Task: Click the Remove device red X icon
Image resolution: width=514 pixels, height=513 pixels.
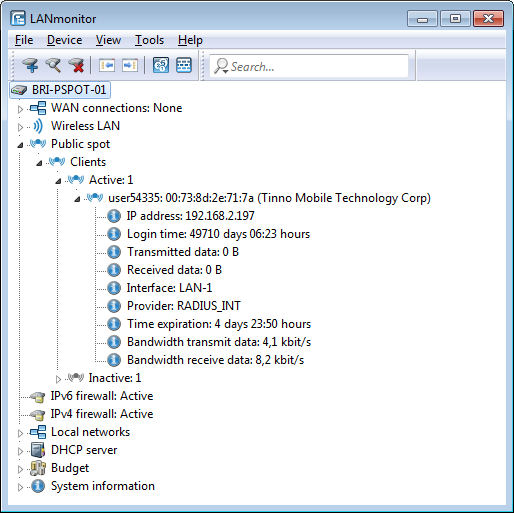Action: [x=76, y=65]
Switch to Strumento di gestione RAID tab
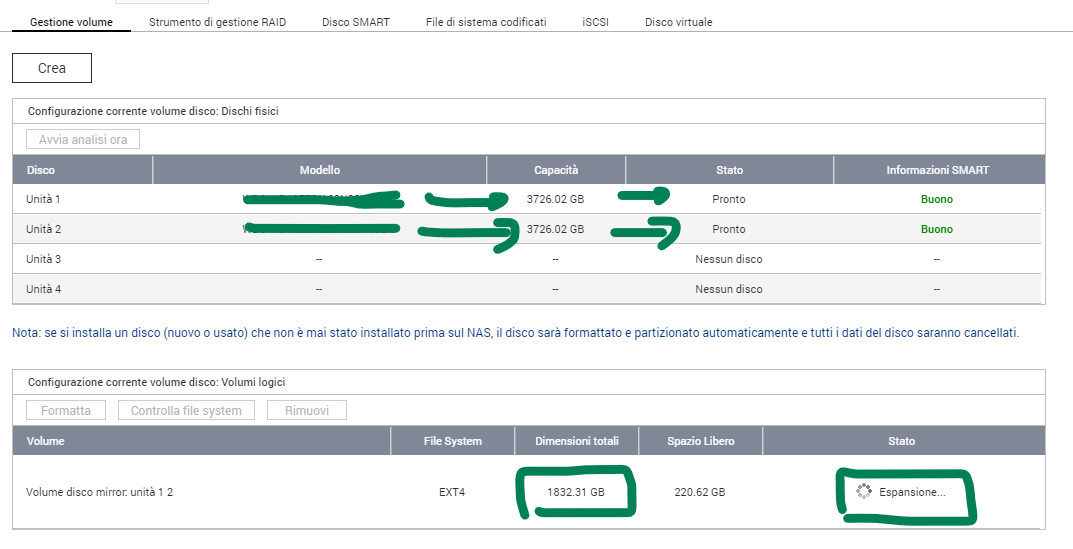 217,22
○ ○ ○ ○ ○
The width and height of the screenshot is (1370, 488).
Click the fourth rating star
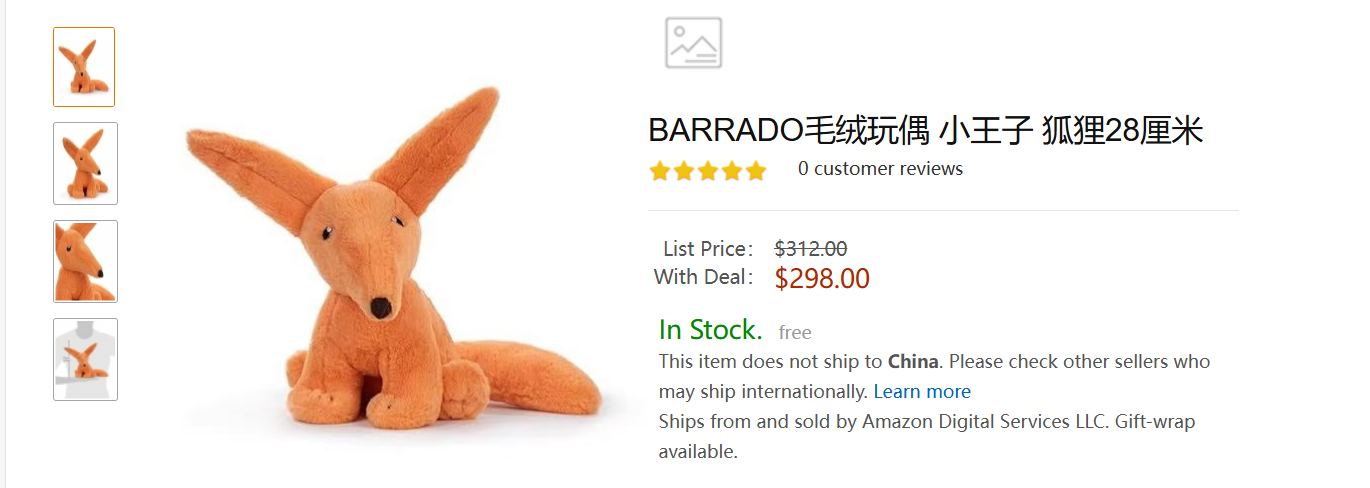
○ ○ ○ ○ ○
Exercise brief: Copy out each line of the material above that holds the word "Click".

Completed exercise:
Task: Click the Remove device red X icon
Click the fourth rating star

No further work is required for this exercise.